Excerpted data:

▶

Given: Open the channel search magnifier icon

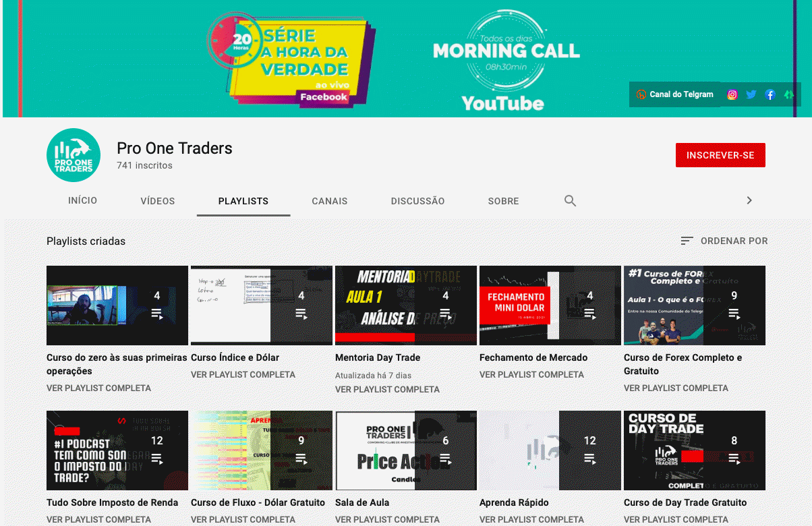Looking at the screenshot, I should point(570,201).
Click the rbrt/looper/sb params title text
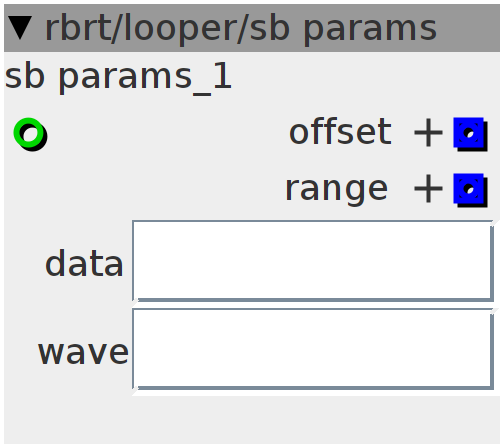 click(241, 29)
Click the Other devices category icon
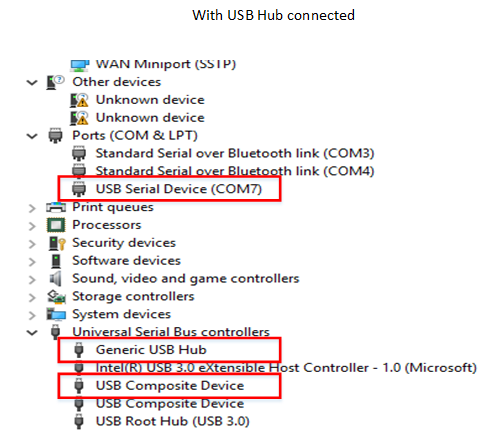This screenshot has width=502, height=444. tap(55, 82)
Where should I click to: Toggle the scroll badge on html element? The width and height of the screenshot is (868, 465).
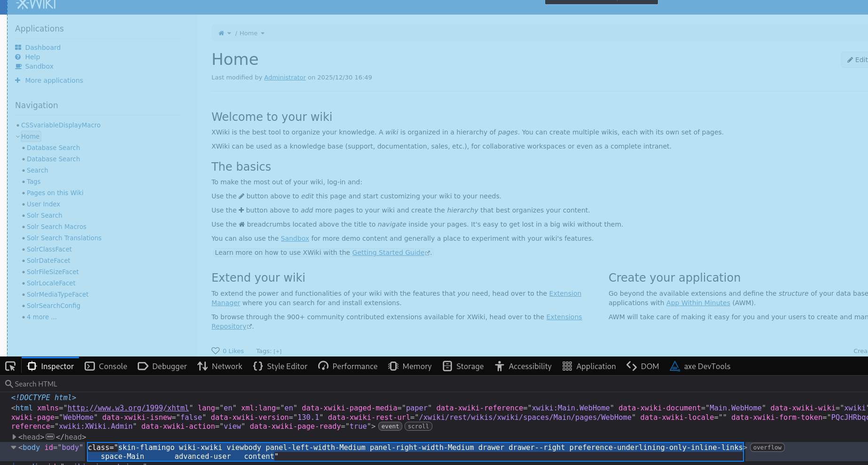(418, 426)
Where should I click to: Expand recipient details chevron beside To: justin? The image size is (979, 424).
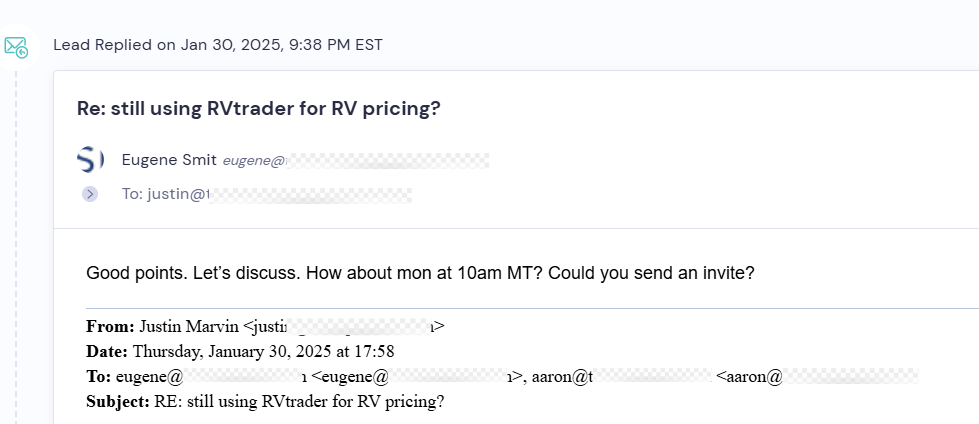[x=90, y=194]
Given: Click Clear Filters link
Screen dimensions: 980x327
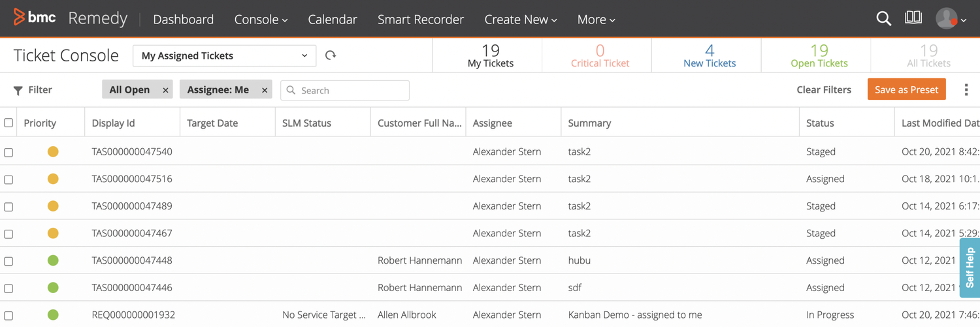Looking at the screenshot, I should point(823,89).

◀

Work to be completed: Only what runs from the line containing "Given: Click Clear Filters link" through the end of the entries above should be extracted, exactly and without pictures.

Task answer:
Given: Click Clear Filters link
Screen dimensions: 980x327
Looking at the screenshot, I should point(823,89).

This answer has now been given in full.